Regardless of the service delivery/payment strategy developed, a seamless “no wrong door” philosophy and practice, coupled with person-centered outcome measures aimed at enhancing quality of life, must be actionable in every life domain.
It is the Position of The Arc New York that managed care will best serve the health and habilitation needs of people with I/DD when:
- There are meaningful opportunities for stakeholder feedback during the design phase of the program.
- Care management roles are clearly defined.
- Funding for the implementation and operation of managed care cannot come from the operating budgets of providers delivering supports and services to people with intellectual and other developmental disabilities or from the existing resources of the OPWDD system. Any attempt to do so would exacerbate the financial crisis faced by all voluntary providers already facing hardship.
- I/DD providers receive dedicated training and communication resources before, during, and after transition to managed care.

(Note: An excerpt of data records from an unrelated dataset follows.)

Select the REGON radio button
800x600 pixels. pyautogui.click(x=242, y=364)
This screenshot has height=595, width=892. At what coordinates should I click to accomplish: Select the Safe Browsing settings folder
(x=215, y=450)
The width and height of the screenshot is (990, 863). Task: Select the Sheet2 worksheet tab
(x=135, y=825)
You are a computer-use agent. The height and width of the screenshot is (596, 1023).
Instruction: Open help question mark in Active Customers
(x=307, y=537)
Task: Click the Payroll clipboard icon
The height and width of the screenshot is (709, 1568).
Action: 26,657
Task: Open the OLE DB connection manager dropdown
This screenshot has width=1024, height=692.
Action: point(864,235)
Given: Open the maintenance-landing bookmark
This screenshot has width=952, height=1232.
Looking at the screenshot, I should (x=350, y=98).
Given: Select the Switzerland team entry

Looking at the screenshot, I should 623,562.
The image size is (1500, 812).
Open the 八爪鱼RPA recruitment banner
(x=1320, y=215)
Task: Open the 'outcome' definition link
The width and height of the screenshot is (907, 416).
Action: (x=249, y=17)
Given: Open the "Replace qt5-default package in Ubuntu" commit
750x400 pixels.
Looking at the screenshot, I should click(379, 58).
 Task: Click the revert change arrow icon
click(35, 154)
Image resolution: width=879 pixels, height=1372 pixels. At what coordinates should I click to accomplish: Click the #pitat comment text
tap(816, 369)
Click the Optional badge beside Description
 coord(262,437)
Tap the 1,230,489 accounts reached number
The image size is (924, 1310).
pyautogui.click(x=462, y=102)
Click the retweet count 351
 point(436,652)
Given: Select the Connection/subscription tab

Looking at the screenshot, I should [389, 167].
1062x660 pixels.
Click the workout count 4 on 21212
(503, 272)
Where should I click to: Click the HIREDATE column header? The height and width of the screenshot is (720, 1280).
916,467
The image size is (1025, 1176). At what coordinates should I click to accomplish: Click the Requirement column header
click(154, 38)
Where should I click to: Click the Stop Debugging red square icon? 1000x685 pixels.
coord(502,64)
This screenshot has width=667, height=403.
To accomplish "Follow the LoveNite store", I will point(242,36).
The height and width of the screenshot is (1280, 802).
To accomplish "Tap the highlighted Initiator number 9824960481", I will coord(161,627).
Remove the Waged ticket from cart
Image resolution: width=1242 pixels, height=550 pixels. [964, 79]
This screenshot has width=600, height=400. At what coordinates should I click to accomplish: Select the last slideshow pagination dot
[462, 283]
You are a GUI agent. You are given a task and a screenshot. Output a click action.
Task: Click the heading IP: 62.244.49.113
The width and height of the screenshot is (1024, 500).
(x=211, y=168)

- Educational materials and notices relating to the transition to managed care are written in a way that people with I/DD and their families can easily understand, so as to ensure people understand what is changing, what is staying the same, that they have choices and rights, how to exercise their rights, and where to go for help.
- Once managed care is operational, ongoing engagement is key to ensuring Managed Care Organizations (MCOs)are complying with program standards delivering on the promise of managed care.
- Services and supports are delivered in a quality manner that maximizes personal well-being.
- Protections, health and safety, and rights are addressed in the determination of supports offered.
- Financial constraints are not the prevailing fact or driving the system.
- Quality metrics are meaningful and reflect the unique needs of the I/DD population, including personal outcome measures, and need to reflect long-term care, as well as acute healthcare needs of people with intellectual and other developmental disabilities.
- No one is denied access to needed supports and services and everyone receives them in a timely fashion.
- Services and supports are offered and coordinated within the person’s community.
- MCOs have significant expertise in serving the I/DD population and their needs
- Provider networks account for longstanding relationships between members and their providers.
- State oversight of MCOs is strong in order to ensure continued access to services and compliance with consumer and provider protections.
- The payer agencies and the agencies delivering supports, work together for the common good of the person being supported.
- Independent Ombudsman programs are in place to ensure that enrollees can both navigate the system and have continued access to the services they need.